§ **Problem details**: Collect every line of the material below that contains the string "Select", matching case exactly.

§ **Data for this exercise**:
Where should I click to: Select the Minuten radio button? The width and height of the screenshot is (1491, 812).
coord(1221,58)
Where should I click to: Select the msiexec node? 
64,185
...
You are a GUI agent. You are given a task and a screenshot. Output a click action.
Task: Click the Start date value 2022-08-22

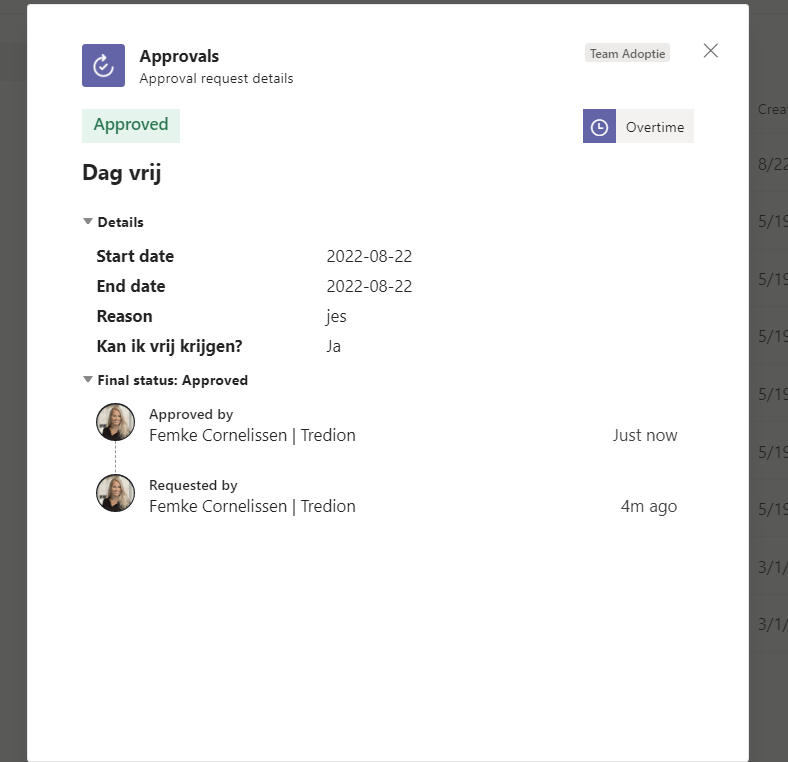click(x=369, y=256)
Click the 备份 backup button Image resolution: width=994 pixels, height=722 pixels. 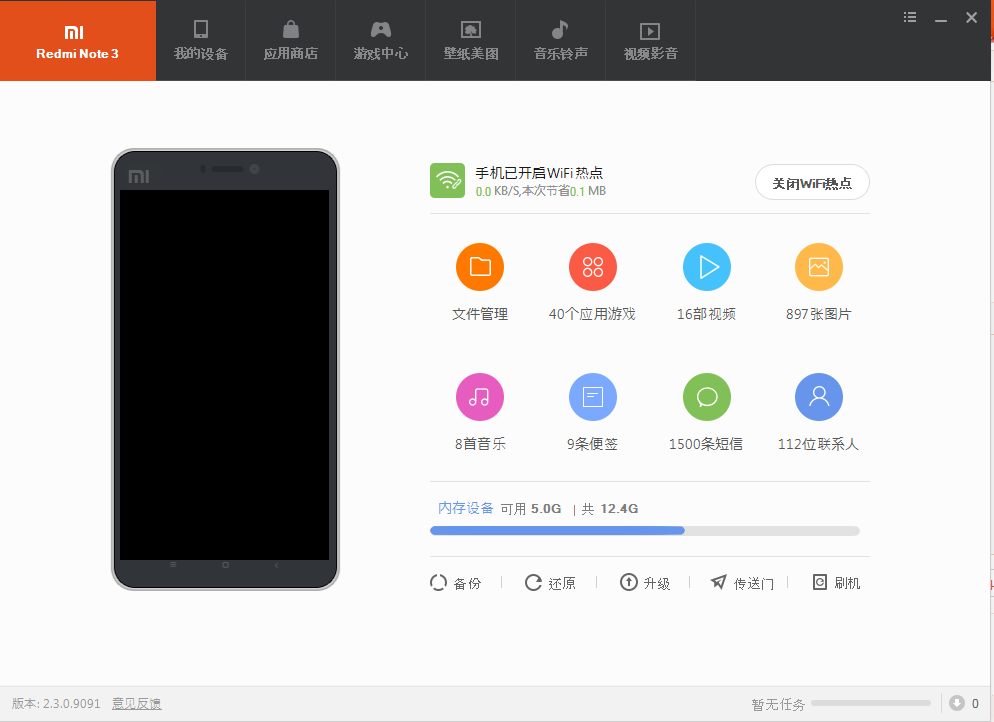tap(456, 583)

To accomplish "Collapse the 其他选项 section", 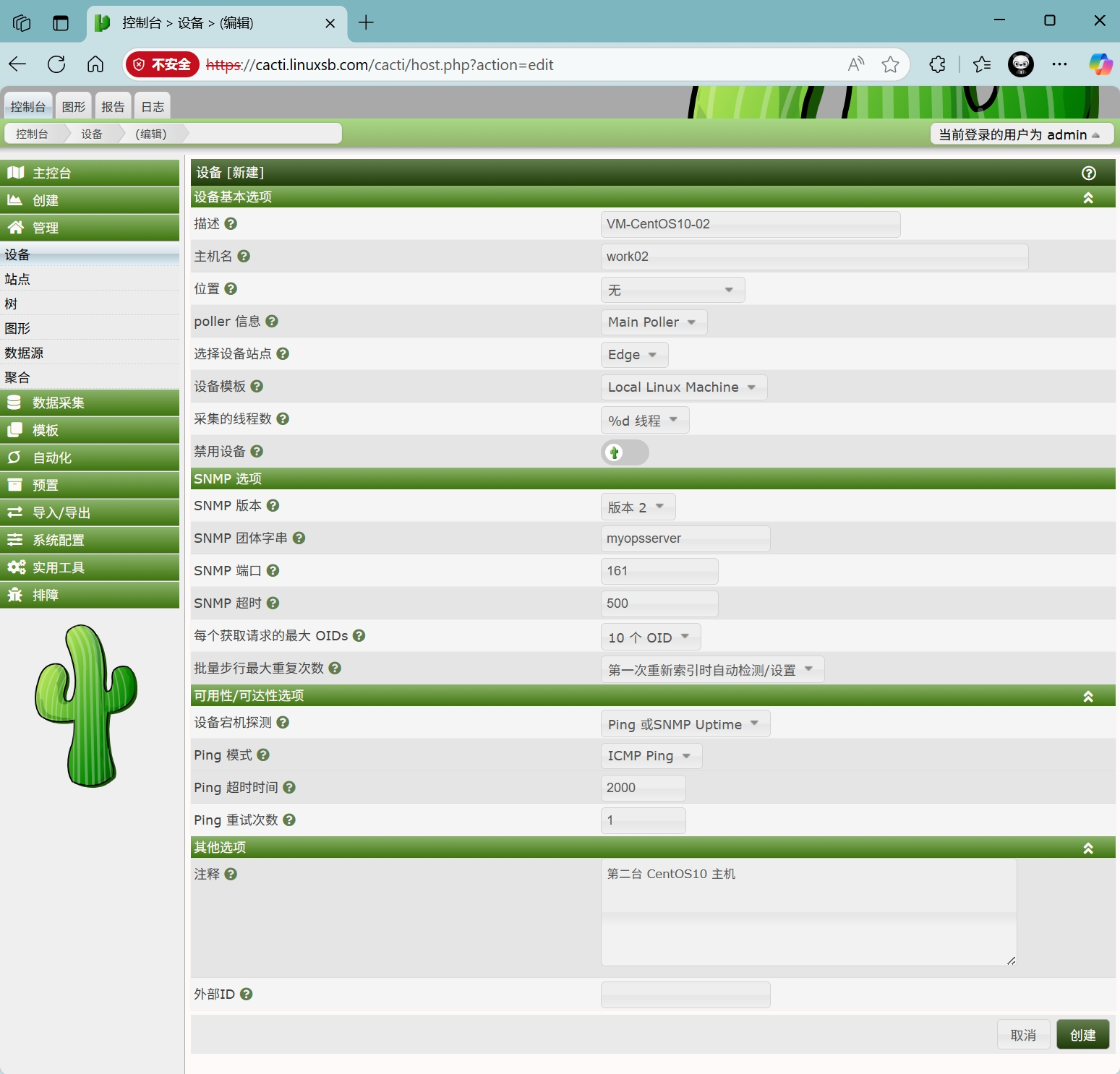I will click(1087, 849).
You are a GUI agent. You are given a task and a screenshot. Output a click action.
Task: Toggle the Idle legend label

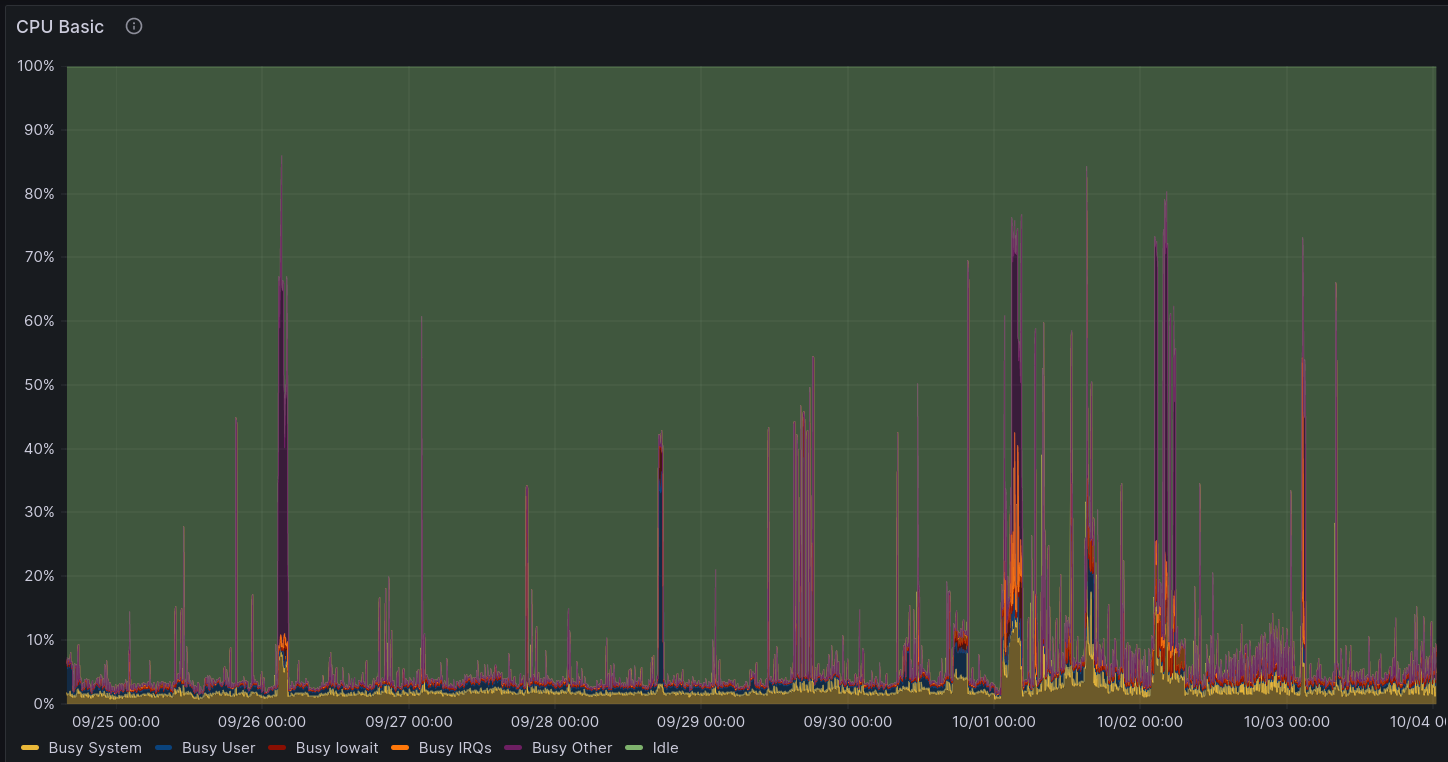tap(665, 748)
...
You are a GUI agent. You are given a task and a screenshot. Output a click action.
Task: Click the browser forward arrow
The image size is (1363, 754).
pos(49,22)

§ **Exercise solution**:
Where should I click to: Select the Minuten radio button? The width and height of the screenshot is (1491, 812).
Where should I click to: Select the msiexec node? 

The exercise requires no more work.